> **Exercise goal**:
Copy exactly. Begin with the line that contains "849x337 pixels." and stop after the last line of the records.
━━━━━━━━━━━━━━━━
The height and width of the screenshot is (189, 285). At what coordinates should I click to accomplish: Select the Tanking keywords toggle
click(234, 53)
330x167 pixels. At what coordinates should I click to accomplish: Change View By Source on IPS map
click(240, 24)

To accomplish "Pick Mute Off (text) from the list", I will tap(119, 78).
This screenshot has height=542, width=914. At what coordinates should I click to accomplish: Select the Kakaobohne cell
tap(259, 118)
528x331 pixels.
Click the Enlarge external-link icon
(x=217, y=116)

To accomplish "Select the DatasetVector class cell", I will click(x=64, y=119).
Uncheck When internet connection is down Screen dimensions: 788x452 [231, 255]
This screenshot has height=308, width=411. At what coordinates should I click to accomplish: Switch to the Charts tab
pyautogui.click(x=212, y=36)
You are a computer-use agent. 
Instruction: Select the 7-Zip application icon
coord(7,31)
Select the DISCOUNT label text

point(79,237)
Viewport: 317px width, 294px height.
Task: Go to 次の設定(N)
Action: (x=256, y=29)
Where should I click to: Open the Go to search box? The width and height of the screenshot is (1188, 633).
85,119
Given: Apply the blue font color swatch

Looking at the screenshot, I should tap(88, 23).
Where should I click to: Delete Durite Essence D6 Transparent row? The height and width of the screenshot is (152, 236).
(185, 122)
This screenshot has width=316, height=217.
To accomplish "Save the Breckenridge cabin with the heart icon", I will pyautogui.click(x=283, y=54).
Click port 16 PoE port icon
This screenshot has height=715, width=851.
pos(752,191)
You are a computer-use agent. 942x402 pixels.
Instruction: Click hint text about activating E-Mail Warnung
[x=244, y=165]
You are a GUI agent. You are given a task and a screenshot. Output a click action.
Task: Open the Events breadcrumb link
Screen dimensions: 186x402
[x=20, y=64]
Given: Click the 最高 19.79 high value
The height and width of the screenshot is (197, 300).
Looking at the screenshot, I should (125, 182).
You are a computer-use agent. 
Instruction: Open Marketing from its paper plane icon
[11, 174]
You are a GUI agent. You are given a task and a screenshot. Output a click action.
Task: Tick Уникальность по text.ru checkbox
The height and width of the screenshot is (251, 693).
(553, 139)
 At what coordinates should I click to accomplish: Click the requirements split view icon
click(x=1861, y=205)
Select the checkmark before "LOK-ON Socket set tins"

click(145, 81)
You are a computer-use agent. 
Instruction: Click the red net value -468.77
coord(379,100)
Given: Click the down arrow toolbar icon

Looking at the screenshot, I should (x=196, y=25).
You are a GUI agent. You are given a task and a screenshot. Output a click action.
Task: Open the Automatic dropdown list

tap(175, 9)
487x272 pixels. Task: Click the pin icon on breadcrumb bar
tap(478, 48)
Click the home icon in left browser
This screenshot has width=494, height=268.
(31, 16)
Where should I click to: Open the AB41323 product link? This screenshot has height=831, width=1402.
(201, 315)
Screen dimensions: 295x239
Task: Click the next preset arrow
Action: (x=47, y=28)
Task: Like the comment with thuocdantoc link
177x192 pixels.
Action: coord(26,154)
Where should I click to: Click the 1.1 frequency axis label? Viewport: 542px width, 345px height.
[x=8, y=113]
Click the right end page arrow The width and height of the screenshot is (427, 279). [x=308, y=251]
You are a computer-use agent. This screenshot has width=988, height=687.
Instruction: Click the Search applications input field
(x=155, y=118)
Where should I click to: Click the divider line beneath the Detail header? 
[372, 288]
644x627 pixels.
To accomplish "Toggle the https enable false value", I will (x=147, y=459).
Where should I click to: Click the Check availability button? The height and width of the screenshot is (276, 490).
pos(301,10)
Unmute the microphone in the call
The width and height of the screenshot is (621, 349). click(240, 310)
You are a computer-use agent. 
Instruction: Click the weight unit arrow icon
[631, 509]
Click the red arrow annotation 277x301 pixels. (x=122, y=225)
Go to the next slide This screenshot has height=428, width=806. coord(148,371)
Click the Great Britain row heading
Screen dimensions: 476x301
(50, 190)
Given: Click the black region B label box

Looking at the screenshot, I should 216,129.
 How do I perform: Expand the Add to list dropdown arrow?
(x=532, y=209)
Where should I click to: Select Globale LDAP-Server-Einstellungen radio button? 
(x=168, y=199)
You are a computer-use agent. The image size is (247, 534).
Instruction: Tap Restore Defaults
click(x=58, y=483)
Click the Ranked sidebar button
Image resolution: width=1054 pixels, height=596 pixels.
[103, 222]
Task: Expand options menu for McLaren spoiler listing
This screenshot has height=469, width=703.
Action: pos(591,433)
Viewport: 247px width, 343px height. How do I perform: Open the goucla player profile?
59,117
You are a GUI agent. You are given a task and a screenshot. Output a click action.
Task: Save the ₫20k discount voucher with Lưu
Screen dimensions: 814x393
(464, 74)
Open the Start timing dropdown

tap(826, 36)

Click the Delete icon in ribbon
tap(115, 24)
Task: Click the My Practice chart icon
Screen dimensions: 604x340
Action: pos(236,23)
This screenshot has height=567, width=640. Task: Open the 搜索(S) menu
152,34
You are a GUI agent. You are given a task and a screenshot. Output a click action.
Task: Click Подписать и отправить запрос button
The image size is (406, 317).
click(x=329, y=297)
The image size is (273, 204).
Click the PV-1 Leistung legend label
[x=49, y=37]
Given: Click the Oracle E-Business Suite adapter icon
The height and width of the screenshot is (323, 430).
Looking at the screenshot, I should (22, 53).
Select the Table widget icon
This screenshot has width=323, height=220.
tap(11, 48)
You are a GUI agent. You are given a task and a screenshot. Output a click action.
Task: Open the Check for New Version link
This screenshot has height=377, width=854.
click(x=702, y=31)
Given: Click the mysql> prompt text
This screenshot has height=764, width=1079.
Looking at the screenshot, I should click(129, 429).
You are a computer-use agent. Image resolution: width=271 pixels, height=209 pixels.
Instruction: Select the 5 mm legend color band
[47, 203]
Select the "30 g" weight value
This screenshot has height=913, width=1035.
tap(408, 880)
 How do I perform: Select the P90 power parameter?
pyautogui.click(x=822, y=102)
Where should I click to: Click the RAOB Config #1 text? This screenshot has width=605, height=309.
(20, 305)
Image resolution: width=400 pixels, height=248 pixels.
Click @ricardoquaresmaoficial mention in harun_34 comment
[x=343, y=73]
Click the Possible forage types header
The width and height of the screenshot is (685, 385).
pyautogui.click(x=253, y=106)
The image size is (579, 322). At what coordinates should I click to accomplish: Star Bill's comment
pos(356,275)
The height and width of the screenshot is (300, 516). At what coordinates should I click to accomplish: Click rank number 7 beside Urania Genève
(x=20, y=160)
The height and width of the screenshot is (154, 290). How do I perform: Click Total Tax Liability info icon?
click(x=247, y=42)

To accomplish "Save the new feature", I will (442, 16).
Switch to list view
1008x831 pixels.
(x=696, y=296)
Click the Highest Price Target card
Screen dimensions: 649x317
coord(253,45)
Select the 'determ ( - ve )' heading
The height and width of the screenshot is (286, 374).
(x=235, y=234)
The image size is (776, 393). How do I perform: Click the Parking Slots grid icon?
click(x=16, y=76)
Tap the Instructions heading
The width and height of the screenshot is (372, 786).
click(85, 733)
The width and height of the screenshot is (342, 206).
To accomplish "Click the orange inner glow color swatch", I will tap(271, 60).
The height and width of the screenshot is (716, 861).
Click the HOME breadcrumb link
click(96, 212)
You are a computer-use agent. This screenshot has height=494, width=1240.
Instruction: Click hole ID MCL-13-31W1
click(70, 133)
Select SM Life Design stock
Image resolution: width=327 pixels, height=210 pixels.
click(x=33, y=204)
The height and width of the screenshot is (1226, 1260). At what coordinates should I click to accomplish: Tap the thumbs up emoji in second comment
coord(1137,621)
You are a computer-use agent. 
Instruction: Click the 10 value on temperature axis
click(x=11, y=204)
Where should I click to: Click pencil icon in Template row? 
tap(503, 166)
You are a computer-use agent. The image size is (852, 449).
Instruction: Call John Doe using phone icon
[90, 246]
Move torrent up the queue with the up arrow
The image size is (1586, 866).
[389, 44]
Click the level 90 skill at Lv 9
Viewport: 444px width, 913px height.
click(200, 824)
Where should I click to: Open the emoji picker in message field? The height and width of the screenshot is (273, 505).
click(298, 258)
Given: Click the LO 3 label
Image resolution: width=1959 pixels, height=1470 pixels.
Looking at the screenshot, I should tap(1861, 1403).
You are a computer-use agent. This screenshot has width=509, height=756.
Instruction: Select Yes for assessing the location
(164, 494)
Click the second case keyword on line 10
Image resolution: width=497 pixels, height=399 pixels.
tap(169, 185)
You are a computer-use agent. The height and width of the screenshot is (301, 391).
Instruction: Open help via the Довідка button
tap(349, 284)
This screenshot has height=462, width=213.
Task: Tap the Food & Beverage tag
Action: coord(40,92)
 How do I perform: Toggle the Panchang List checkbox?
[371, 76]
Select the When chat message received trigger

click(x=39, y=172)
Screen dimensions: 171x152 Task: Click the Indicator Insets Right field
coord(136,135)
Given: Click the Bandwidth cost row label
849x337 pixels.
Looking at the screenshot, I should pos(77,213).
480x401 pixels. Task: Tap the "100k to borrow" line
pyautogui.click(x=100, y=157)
━━━━━━━━━━━━━━━━
> **Solution**:
849x337 pixels.
Looking at the screenshot, I should pos(77,213).
480x401 pixels. Task: Tap the "100k to borrow" line
pyautogui.click(x=100, y=157)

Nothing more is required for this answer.